Back then, what would you have said if someone told you that Mayor Giuliani would eventually devote his legal skills to defending President Donald Trump from a porn star scandal? Yet here we are.
Part of their rapidly evolving line of defense involves Trump giving Michael Cohen a kind of monthly retainer that he could dip into any time somebody needed to be paid off. “These agreements are very common among celebrities and people of wealth,” Trump tweeted.
O.K., Trump base, how does that hit you? It’s not surprising that you’ve pretty much ignored the sex scandal.

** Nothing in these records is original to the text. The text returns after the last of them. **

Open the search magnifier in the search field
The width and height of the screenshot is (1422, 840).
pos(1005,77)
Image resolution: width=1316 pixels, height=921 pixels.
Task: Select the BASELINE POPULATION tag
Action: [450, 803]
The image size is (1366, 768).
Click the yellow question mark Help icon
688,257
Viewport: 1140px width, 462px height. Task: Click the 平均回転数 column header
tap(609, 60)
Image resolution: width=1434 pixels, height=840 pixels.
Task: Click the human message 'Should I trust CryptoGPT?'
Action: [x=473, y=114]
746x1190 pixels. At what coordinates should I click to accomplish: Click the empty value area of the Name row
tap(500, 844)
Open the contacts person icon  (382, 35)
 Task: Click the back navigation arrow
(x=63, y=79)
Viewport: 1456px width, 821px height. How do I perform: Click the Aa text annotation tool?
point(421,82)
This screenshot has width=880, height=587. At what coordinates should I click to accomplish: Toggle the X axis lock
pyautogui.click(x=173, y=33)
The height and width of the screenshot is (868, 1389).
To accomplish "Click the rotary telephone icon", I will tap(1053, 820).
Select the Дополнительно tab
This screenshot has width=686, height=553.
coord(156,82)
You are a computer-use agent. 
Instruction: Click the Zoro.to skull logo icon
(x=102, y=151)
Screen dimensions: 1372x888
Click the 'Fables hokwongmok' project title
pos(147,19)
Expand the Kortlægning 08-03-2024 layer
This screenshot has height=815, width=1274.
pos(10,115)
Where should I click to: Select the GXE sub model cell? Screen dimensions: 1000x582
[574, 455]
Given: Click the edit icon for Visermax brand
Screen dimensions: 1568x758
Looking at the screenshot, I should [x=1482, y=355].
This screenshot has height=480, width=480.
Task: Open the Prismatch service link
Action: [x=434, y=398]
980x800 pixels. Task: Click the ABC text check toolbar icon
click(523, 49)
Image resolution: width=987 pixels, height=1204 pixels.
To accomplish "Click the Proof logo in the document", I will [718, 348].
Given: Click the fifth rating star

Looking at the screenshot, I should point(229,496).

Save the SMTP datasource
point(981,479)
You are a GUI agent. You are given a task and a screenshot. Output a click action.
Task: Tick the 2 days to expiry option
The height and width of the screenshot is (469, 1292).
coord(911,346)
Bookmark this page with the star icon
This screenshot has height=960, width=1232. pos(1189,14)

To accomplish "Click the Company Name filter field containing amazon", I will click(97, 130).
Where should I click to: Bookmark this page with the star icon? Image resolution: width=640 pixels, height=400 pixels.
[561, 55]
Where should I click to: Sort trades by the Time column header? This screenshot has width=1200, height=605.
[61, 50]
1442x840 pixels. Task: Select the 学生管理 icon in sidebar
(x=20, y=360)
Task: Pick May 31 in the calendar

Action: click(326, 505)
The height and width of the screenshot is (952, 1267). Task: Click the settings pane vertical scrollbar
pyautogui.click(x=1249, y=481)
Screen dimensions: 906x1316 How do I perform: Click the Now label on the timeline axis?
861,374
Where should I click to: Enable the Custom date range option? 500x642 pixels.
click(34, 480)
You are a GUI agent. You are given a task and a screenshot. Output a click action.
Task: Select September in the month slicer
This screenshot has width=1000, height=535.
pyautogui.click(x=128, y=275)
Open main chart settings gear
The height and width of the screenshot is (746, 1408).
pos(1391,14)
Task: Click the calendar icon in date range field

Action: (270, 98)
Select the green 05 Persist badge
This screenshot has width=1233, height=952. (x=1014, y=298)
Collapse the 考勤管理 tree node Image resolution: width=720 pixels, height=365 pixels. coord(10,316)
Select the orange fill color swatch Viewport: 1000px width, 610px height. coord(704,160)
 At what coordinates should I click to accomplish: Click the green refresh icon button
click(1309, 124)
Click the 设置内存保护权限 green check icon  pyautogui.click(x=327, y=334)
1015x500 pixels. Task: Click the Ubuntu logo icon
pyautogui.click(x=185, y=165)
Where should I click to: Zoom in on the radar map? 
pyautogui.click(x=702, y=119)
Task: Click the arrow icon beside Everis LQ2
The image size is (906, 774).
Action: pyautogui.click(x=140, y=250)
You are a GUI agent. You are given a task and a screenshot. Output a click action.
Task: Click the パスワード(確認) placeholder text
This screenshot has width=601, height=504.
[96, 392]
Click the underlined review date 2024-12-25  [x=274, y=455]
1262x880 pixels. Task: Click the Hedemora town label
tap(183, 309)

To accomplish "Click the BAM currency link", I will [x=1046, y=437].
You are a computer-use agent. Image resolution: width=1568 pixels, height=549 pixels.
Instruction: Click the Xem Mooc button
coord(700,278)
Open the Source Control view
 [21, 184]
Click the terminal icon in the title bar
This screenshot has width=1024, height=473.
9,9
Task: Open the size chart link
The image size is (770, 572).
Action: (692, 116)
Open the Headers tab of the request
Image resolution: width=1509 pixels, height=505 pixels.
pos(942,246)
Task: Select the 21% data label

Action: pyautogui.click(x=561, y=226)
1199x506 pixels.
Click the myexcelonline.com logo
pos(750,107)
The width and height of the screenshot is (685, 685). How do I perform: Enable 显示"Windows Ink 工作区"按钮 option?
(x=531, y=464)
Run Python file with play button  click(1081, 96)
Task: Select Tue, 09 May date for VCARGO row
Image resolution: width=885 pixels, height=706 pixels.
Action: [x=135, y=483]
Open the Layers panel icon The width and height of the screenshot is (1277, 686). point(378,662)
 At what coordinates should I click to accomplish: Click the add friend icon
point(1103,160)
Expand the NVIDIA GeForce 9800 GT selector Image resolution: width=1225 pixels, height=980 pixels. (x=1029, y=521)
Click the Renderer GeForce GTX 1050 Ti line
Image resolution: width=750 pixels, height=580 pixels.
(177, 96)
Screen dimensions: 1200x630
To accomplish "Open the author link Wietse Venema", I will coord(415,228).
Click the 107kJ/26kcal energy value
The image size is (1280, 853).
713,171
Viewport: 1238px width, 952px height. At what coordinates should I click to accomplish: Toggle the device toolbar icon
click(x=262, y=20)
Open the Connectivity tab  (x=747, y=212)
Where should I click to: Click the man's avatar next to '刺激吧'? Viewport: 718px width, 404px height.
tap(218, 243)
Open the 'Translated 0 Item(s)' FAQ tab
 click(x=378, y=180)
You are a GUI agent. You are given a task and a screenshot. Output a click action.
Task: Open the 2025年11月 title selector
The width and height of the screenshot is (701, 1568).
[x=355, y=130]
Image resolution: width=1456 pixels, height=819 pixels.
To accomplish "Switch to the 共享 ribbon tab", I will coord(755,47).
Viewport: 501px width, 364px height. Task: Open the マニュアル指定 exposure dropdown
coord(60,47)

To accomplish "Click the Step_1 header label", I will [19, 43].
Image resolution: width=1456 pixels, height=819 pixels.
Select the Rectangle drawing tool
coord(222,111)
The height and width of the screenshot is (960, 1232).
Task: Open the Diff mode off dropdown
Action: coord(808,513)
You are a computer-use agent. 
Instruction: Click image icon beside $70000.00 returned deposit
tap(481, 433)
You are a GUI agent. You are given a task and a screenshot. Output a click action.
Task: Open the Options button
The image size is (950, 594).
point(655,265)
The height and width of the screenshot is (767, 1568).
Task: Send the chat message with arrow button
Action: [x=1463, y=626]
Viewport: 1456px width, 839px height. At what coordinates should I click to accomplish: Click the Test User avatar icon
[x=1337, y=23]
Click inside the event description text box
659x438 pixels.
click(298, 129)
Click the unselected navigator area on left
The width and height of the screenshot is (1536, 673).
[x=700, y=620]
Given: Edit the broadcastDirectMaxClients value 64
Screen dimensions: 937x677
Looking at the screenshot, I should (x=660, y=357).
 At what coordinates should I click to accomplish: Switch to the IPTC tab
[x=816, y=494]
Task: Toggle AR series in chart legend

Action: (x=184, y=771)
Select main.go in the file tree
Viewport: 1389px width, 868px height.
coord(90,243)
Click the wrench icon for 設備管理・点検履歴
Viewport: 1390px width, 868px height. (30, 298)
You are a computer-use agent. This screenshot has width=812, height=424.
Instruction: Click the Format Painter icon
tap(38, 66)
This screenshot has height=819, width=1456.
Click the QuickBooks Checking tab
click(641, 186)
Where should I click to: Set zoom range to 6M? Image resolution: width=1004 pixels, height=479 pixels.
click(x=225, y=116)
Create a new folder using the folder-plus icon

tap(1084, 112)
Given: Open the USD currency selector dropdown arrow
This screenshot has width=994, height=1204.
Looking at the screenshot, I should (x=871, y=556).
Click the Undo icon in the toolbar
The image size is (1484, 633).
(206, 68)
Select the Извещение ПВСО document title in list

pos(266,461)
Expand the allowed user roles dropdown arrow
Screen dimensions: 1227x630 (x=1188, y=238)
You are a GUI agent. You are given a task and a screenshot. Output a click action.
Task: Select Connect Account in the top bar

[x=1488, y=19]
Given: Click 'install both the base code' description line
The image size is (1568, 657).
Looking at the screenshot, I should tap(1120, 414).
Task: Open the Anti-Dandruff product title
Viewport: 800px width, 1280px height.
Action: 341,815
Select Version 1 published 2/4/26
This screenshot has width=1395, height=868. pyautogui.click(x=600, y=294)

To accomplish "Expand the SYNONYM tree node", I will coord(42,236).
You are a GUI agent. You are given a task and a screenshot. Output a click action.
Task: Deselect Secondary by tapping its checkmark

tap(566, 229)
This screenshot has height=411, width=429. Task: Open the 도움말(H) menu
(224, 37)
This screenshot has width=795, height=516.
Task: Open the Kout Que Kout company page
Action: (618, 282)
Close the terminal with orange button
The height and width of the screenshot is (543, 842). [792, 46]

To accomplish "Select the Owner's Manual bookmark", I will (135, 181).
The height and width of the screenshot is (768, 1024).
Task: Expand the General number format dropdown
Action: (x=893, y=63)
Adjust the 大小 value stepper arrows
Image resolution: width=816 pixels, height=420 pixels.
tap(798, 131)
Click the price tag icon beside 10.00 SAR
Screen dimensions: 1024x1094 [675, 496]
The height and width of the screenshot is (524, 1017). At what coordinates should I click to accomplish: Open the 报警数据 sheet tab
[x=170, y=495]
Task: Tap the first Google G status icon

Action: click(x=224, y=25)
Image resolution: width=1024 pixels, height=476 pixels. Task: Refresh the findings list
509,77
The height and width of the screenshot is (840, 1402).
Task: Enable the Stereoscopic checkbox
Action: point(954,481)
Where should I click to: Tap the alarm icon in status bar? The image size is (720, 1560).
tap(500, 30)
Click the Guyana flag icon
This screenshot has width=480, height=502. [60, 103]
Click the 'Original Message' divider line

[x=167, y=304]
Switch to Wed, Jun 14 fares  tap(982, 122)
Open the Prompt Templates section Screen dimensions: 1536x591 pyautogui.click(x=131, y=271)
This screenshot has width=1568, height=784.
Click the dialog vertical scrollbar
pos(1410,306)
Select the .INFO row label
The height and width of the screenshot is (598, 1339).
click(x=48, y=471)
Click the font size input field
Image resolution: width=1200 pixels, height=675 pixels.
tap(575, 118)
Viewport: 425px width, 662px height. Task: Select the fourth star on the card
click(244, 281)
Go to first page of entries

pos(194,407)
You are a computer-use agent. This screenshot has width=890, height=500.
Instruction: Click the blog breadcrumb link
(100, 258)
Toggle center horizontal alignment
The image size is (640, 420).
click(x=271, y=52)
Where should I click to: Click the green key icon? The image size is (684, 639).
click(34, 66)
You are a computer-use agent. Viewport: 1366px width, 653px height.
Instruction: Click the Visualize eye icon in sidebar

But do you want a president who thinks of himself as a member of the untouchable elite — folks who’ve got their own faithful retainers trotting at their heels, tossing out money to make unpleasant things like cranky ex-lovers go away?
Giuliani’s ability to put his foot in his mouth is so spectacular, you kind of expect him to be recruited by Cirque du Soleil. In a sit-down with Sean Hannity, he threatened to “get on my charger and go right into their offices with a lance” if investigators “go after Ivanka.” Asked about her husband, Giuliani said that Jared Kushner was probably “a fine man. … But men are, you know, disposable.”
O.K., this is offensive. On behalf of all the women of America, I want to say that we do not appreciate the suggestion that we have a right to get off the hook just because of our gender. And since Ivanka seems to think of herself as a feminist, I suggest that she volunteer to be immediately interviewed by the special prosecutor just to strike a blow for equality.